Maddy orders the locusts destroyed, but a military agent manages to save six of them. Two escape down the drain of the lab and appear on the street, because the drains at a USDA lab where they handle dangerous pesticides open on the street. The other four are taken to California where they too escape, after the soldier carrying their container is hit in the eye by a bug. I can’t make this stuff up, I swear.

A month later Maddy finds out she’s pregnant by her ex-boyfriend (watch Lawless ACT!!!) and two huge swarms of locusts are converging on the middle of the country. Because this movie doesn’t have much of a budget for a cast coincidence is relied upon to make sure that the same four or so people keep running into the locusts. Axelrod’s daughter is put into a coma (are you helping children now, Mr. Wizard?), and Maddy’s father’s farm is attacked. As the locusts move inland the military becomes desperate to stop them – after all, this situation is beginning to effect states that voted for Bush. They decide to drop VX gas on the locusts, the same kind “Saddam used on his own people,” as if that’s the substance's advertising motto. Maddy comes up with an alternate plan, and I quote the movie exactly, to "create the biggest damn bug zapper the world has ever seen." Two power grids in the way of the swarms are electrified and the bugs killed.

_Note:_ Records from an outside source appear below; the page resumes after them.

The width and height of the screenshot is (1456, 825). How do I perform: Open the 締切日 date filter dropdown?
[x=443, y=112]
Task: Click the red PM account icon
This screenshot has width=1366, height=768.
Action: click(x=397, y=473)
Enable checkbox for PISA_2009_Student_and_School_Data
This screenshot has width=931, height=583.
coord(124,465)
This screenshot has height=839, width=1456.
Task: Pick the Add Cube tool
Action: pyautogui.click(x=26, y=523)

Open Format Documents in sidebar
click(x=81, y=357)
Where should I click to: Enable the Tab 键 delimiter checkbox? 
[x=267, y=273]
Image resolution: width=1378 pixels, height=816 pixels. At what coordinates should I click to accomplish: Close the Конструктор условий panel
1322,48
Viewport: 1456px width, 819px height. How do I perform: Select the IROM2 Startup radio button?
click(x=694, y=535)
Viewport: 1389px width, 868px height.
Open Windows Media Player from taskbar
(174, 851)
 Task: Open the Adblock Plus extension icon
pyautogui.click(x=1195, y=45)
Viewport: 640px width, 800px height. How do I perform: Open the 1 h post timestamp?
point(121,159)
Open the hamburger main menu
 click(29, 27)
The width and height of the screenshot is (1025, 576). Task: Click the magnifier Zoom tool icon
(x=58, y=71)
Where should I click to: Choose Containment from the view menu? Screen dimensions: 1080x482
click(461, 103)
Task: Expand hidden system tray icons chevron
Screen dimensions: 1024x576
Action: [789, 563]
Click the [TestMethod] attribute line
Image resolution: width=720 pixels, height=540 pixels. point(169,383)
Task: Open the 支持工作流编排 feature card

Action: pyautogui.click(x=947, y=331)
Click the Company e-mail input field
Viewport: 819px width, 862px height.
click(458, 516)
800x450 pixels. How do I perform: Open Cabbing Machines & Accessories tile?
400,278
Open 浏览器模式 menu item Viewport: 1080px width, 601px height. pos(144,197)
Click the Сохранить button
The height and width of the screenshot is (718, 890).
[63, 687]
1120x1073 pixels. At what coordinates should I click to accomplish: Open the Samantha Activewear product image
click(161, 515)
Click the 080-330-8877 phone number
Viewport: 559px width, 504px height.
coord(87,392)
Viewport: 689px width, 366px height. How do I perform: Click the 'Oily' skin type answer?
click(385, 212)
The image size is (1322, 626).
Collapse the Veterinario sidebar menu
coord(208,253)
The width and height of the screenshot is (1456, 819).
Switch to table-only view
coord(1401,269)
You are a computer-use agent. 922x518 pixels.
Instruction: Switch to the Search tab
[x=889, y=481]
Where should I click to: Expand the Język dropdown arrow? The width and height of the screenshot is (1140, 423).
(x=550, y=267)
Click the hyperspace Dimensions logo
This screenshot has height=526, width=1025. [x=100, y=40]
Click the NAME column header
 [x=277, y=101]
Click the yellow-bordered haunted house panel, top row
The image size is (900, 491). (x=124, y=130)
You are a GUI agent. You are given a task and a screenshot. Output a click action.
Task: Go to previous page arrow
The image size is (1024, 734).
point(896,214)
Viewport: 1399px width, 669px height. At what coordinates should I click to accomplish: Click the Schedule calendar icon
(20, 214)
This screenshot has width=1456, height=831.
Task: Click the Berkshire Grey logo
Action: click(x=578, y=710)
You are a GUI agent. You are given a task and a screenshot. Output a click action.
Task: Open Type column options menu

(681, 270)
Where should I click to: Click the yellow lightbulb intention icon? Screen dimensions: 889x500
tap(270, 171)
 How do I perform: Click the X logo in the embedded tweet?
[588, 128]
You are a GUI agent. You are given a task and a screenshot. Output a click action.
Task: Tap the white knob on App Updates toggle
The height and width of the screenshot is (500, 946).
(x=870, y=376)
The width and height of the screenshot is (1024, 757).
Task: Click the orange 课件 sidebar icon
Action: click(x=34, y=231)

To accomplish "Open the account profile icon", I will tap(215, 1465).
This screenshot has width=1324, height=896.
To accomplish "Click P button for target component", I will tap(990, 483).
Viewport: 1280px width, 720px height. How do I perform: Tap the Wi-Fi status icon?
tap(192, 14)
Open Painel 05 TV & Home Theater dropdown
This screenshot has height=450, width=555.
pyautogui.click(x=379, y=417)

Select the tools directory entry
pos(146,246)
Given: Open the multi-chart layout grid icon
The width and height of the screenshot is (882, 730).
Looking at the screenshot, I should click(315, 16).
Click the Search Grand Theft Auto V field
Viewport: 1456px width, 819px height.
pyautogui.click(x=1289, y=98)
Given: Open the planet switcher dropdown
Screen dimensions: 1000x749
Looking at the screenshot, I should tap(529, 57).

At the last minute the writers of the movie suddenly remember that only six bugs were required to create the swarms of hundreds of millions, and there's no way the power lines could have killed every last locust, so a newscaster closes the movie by explaining that the locusts were sterile... If that's the case WHERE DID THE HUNDREDS OF MILLIONS OF LOCUSTS COME FROM IN THE FIRST PLACE??? Stupid movie. That's pretty much this movie in a nutshell. Awful, awful writing. The locusts aren't even carnivorous, so people only die because the freak out. Most of the deaths in the movie, I can only give the locusts an assist. I suppose this kindler, gentler killer bug is in keeping with the CBS most treasured demographic ("People So Old They Will Have Died Before the Demographics Are Reported the Next Day"), but if there's one key to making good b-movies it's that you can't go halfway. Either embrace the concept of killer insects, or make something else.